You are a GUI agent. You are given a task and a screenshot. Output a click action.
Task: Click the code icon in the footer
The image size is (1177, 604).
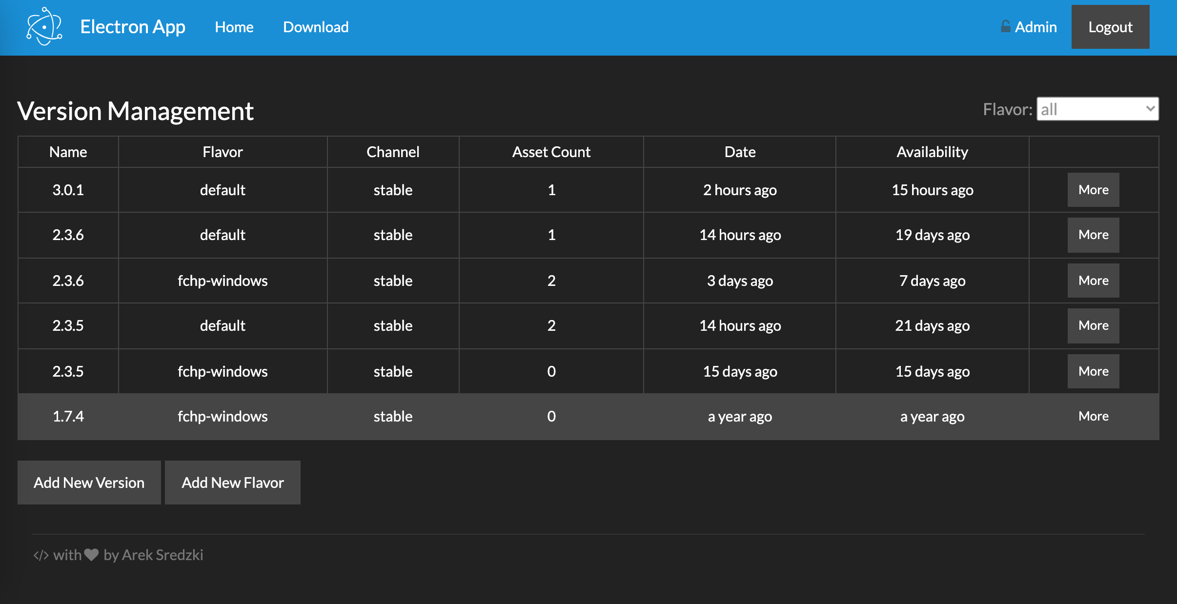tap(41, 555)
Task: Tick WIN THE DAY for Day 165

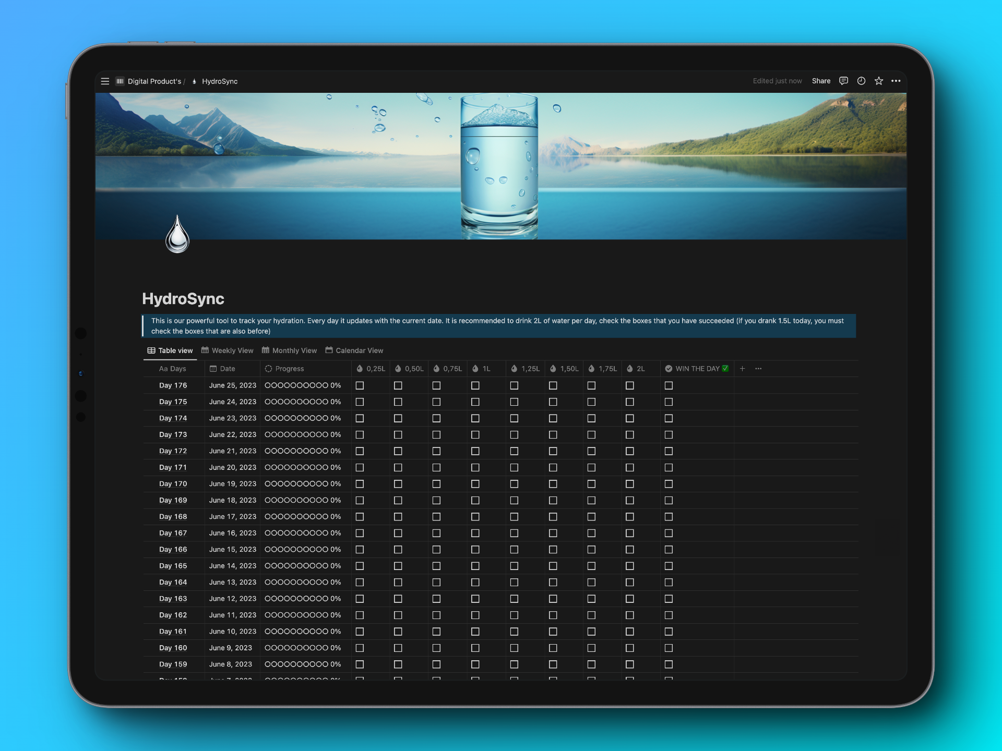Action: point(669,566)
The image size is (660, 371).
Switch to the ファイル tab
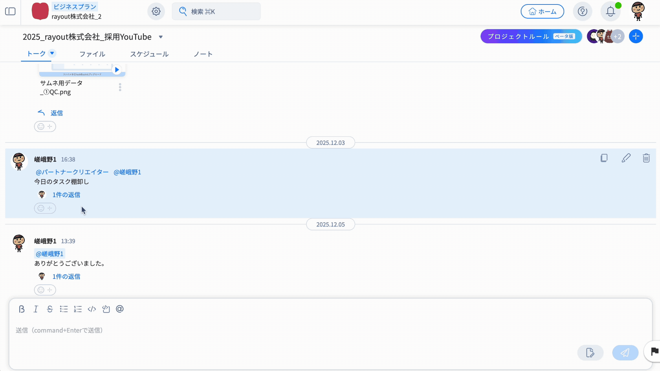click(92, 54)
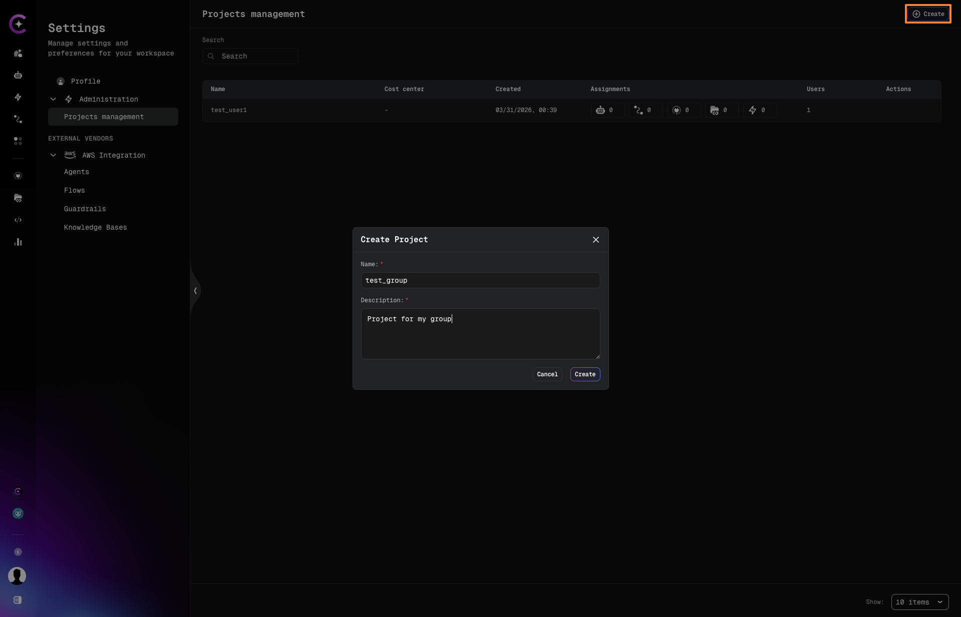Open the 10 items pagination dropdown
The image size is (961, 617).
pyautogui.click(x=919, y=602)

_Exercise directions_. Only the lines from the first line of the listing above through the line with "The image size is (660, 371)." should be set down, exactly and without pictures.

_Task solution_.
You are a GUI agent. You are given a task and a screenshot. Output a click action.
Task: Click the code icon in the footer
The image size is (1177, 604).
tap(41, 555)
Task: Tick WIN THE DAY for Day 165

Action: point(669,566)
The image size is (660, 371).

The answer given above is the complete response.